Exploring Outremer Volume II is a collection of 15 original essays by the leading scholars in the field on the history and archaeology of the Latin East. It covers the aspects dealing with the history, archaeology, architecture and function of several castles and fortifications in the Latin Kingdom, and presents new studies on the material, including pottery, numismatics and many other finds. In addition, it includes a chapter dealing with landscape archaeology.
This book will appeal to researchers and students alike interested in the Kingdom of Jerusalem and Duchies of Edessa and Antioch, as well as the Crusades and Crusading Orders.
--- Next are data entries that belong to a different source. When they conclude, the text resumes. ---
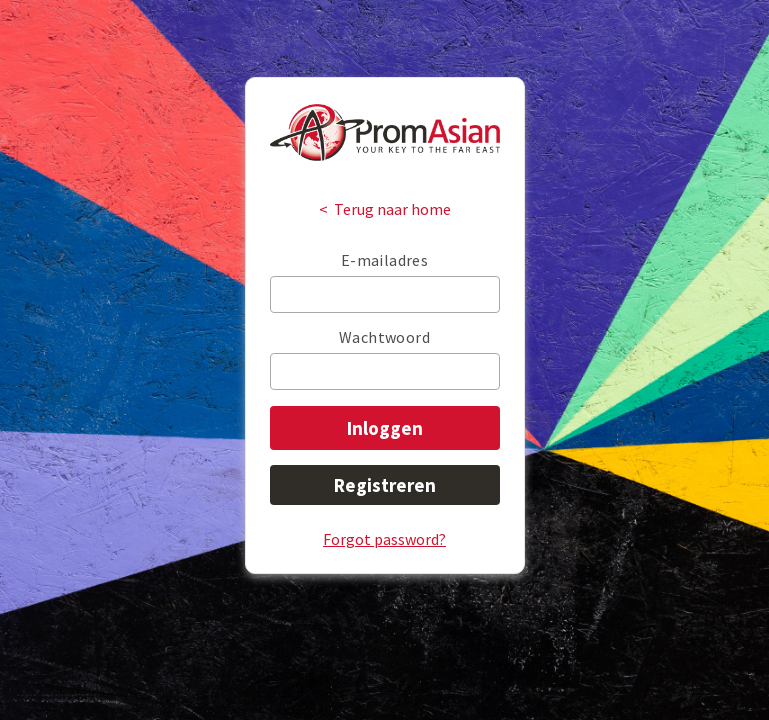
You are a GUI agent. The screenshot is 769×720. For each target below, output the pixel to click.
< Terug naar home (385, 209)
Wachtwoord (384, 337)
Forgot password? (384, 539)
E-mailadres (384, 260)
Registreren (385, 485)
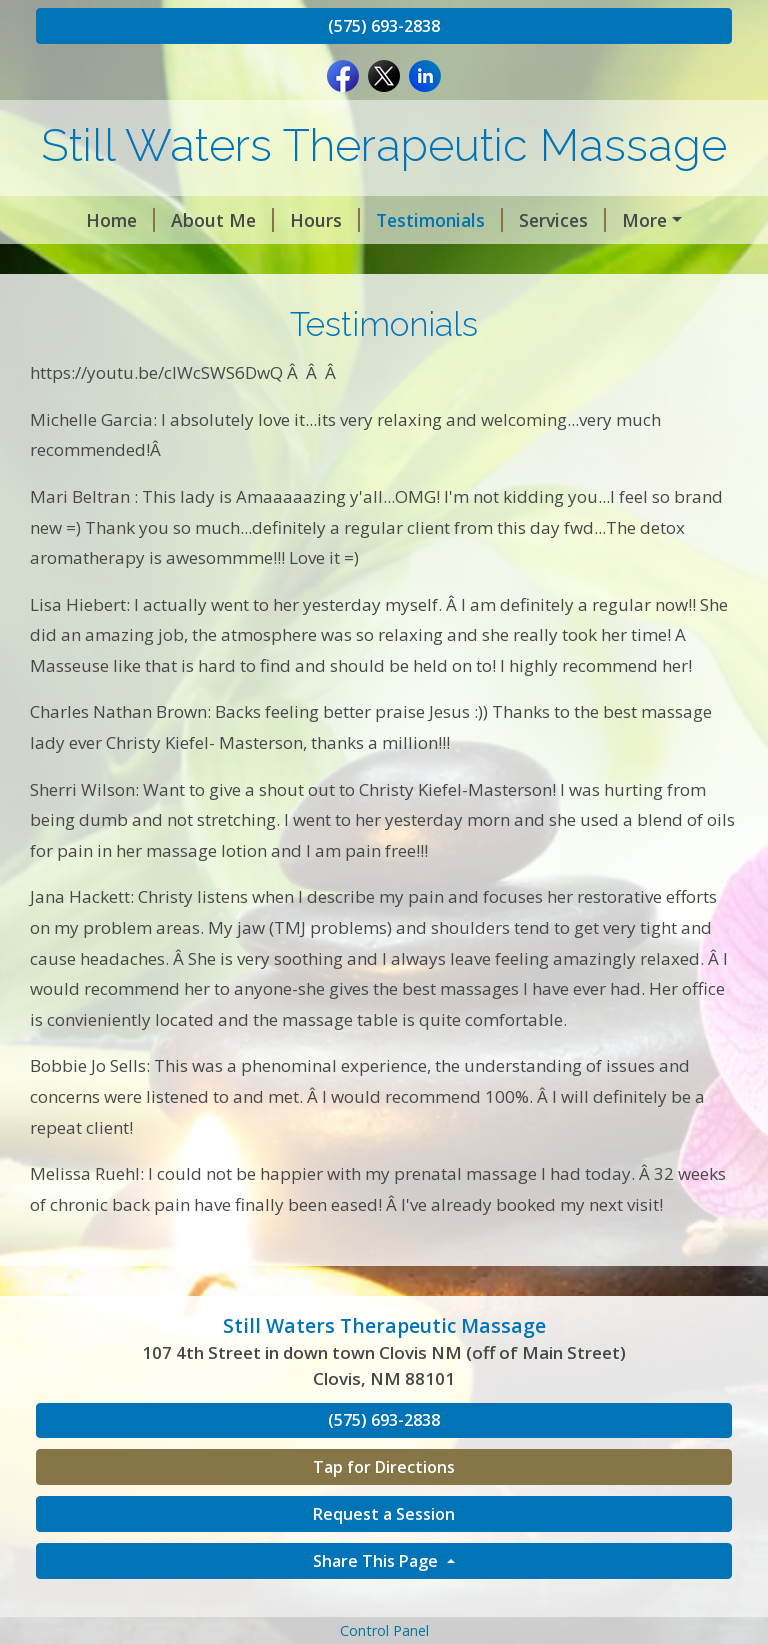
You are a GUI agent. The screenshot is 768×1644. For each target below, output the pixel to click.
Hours (291, 220)
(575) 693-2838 (384, 26)
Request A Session (130, 262)
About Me (188, 220)
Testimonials (405, 220)
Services (528, 220)
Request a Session (384, 1556)
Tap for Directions (384, 1510)
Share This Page (377, 1603)
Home (86, 220)
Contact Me (646, 220)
About the Author: Rabei Khamisy is a lecturer at the Department of Archaeology in Haifa, and a member of the Zinman Institute of Archaeology. His current field work includes excavations in the Frankish sites of Montfort castle, Castellum Regis and Khirbat al-Manhata, as well as excavations in the Templar fort at Dor.
Rafael Y. Lewis is a senior lecturer in the Department of Land of Israel Studies at Ashkelon Academic College, a senior fellow at the W. F. Albright Institute of Archaeological Research and a research associate at the Zinman Institute of Archaeology in the University of Haifa.
Vardit R. Shotten-Hallel is an architect and archaeologist working in the Archaeological Research Department, Israel Antiquities Authority. Her research focuses on medieval architecture, particularly building materials and technologies in the Latin Kingdom of Jerusalem. She is currently leading the research project on 'Atlit Castle.